Real-time dense 3D reconstruction from monocular video data captured by low-cost UAVs

2021 , Hermann, Max , Ruf, Boitumelo , Weinmann, Martin

Real-time 3D reconstruction enables fast dense mapping of the environment which benefits numerous applications, such as navigation or live evaluation of an emergency. In contrast to most real-time capable approaches, our method does not need an explicit depth sensor. Instead, we only rely on a video stream from a camera and its intrinsic calibration. By exploiting the self-motion of the unmanned aerial vehicle (UAV) flying with oblique view around buildings, we estimate both camera trajectory and depth for selected images with enough novel content.
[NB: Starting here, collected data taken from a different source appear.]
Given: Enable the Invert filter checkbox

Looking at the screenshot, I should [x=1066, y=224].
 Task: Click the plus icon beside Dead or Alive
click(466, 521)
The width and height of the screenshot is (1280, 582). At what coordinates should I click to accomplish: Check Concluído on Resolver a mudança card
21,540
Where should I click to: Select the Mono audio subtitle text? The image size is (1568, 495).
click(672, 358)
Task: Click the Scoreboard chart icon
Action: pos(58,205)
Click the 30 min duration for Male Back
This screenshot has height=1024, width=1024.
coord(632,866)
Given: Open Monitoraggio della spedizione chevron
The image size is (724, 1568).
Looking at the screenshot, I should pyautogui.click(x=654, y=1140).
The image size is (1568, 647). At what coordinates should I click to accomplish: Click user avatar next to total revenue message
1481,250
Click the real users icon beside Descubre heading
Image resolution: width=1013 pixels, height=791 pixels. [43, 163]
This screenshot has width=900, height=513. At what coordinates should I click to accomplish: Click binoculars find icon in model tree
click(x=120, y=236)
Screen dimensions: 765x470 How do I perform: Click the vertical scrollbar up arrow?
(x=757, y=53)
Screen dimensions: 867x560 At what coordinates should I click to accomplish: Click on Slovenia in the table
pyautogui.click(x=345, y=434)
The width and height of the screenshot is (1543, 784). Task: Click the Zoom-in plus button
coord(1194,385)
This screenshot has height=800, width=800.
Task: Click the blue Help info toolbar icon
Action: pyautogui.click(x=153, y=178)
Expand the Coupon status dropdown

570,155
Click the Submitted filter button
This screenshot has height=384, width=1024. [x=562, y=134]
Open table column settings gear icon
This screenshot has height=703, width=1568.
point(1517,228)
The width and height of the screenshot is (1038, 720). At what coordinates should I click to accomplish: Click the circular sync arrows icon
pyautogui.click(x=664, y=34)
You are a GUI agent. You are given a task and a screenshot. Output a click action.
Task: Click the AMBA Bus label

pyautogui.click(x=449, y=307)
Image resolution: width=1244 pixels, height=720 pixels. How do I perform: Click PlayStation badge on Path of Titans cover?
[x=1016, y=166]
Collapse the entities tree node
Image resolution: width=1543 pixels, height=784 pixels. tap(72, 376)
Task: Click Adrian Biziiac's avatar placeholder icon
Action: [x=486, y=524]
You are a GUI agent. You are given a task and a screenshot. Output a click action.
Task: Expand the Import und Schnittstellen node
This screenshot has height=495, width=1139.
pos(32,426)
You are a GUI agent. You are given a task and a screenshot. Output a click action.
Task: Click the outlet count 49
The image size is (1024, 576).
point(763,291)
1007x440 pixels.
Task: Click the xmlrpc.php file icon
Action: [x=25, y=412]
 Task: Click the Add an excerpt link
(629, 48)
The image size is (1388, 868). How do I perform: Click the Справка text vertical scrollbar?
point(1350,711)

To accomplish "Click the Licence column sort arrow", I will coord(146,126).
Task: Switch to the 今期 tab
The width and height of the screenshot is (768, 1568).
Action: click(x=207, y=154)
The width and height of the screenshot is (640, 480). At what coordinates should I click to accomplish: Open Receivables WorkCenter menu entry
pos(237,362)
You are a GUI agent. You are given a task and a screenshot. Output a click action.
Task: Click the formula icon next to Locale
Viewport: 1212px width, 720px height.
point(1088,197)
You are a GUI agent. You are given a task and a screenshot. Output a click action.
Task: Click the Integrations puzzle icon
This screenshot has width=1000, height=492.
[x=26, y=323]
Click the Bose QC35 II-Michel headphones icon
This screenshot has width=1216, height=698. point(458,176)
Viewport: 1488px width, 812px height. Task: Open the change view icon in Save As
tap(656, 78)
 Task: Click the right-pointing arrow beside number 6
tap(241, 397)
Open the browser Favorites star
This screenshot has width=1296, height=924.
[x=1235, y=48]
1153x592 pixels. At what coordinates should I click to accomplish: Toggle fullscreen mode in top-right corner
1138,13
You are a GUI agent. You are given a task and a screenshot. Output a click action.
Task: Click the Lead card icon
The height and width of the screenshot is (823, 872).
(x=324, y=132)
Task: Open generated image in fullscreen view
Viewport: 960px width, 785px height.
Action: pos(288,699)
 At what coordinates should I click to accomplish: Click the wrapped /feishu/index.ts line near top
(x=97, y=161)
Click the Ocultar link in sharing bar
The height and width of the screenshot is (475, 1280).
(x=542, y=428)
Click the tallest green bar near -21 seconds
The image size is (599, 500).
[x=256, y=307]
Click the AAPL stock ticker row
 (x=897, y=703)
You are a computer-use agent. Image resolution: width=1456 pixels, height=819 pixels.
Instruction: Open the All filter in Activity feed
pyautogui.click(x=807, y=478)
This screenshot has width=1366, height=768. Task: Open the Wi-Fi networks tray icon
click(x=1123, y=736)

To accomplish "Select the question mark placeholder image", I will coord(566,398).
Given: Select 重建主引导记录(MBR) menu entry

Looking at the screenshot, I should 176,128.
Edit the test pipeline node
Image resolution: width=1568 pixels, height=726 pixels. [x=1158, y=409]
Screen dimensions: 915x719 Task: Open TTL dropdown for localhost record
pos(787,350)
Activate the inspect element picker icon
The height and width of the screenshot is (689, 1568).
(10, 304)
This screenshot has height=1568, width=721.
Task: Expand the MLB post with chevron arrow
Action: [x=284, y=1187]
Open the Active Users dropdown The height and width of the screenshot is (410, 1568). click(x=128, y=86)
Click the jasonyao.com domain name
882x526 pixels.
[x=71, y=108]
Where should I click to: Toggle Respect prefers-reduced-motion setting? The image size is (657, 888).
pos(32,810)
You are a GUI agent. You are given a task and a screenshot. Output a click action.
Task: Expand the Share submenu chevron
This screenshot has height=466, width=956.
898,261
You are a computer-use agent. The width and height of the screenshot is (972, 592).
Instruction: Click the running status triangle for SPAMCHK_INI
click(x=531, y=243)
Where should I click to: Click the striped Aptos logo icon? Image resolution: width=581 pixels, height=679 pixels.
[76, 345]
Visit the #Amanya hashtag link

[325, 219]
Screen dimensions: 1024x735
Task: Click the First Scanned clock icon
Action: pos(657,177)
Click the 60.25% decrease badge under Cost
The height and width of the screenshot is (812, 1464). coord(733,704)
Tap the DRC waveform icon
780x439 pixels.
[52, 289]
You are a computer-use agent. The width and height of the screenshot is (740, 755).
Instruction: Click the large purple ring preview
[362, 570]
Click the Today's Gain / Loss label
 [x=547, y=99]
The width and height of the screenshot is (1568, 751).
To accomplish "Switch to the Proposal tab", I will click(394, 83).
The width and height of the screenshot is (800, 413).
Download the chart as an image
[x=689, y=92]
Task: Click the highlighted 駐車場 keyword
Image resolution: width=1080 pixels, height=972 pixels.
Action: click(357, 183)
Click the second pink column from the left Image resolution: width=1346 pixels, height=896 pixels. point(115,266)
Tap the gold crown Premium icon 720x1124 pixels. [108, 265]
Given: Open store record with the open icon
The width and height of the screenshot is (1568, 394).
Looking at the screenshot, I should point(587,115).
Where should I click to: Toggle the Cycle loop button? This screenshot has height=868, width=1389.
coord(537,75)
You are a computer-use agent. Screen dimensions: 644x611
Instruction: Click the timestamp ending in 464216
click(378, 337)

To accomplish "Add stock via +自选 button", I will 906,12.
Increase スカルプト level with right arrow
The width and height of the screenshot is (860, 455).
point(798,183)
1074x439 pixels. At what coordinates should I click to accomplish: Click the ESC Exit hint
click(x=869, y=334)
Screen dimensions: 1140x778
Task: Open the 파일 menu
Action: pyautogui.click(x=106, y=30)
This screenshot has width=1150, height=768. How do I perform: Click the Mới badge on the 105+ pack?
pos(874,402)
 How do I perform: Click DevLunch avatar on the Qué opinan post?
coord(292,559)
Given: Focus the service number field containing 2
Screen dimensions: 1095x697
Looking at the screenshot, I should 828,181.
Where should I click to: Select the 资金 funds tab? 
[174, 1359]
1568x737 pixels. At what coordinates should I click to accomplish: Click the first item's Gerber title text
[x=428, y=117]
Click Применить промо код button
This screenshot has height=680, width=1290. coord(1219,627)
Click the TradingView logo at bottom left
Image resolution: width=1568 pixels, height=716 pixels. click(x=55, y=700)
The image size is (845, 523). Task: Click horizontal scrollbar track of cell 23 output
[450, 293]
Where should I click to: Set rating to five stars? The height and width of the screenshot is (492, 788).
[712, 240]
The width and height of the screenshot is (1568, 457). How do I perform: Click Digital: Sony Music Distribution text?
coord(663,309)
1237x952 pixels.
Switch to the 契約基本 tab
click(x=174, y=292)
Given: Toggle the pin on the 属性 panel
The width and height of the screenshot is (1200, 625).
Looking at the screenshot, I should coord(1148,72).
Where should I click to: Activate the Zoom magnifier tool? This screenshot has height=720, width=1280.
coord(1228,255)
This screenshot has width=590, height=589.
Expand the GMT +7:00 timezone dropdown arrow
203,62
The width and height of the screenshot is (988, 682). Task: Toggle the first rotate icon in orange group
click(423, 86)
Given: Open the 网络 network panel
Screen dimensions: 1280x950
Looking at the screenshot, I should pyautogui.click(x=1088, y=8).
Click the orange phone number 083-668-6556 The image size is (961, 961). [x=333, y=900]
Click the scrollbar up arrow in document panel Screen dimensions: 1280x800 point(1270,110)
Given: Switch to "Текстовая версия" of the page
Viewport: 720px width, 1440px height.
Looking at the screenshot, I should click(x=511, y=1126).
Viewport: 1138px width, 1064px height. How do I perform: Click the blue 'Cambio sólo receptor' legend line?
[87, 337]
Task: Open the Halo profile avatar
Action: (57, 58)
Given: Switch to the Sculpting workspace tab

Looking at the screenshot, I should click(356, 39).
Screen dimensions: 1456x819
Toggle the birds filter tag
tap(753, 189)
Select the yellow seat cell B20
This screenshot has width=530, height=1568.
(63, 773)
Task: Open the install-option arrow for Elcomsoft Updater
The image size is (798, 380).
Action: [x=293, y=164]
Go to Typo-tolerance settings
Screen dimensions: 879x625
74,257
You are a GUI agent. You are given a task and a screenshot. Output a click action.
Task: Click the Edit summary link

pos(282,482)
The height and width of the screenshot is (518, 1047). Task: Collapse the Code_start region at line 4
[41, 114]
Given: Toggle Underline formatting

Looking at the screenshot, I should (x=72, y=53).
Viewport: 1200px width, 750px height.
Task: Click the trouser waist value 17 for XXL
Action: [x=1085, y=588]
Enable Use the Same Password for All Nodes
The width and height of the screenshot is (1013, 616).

To create a 3D model of the scene, we rely on a three-stage processing chain. First, we estimate the rough camera trajectory using a simultaneous localization and mapping (SLAM) algorithm. Once a suitable constellation is found, we estimate depth for local bundles of images using a Multi-View Stereo (MVS) approach and then fuse this depth into a global surfel-based model. For our evaluation, we use 55 video sequences with diverse settings, consisting of both synthetic and real scenes. We evaluate not only the generated reconstruction but also the intermediate products and achieve competitive results both qualitatively and quantitatively. At the same time, our method can keep up with a 30 fps video for a resolution of 768 × 448 pixels.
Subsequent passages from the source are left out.